> **Work to be completed**:
Return exactly those lines of the material below that fall between the line holding "You are a computer-use" and the line holding "Instruction: Click the", inclusive.

> **Entries shown**:
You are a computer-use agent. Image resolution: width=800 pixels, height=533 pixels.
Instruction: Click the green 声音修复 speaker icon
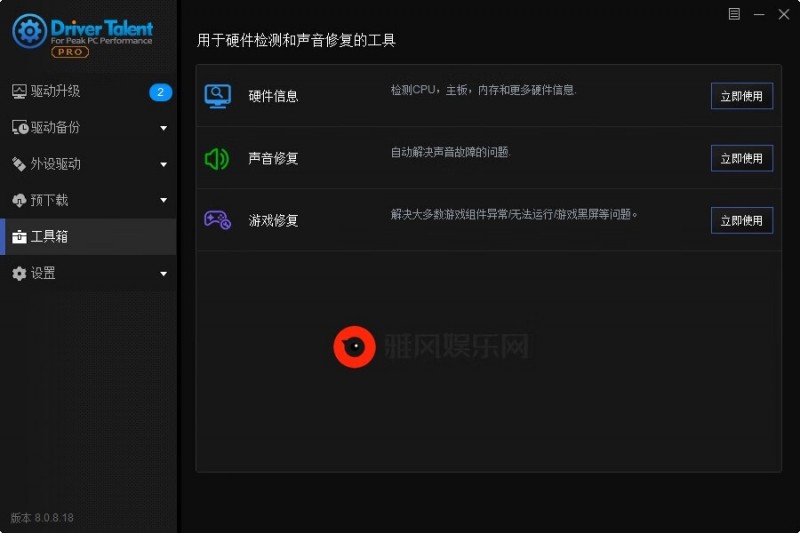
...
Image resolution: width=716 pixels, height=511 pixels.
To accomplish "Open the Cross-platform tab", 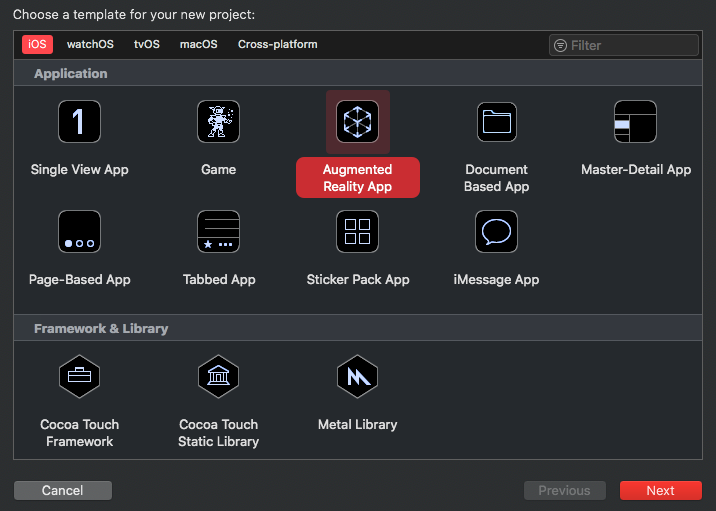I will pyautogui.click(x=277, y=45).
...
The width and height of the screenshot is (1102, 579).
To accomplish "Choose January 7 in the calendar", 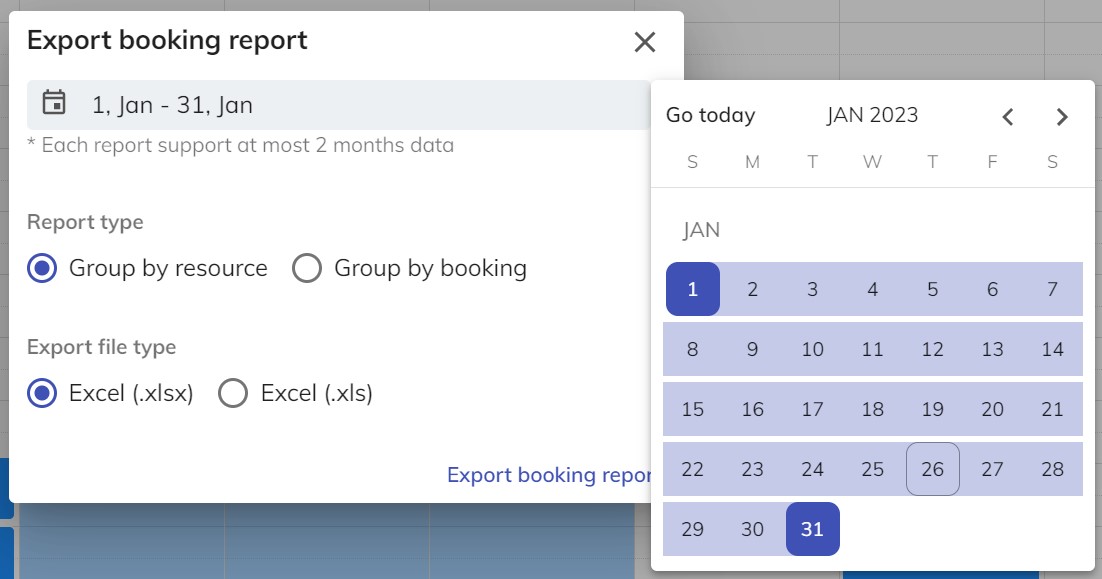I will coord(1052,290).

> **Task response**:
You are a computer-use agent. Image resolution: width=800 pixels, height=533 pixels.
Instruction: Click the green 声音修复 speaker icon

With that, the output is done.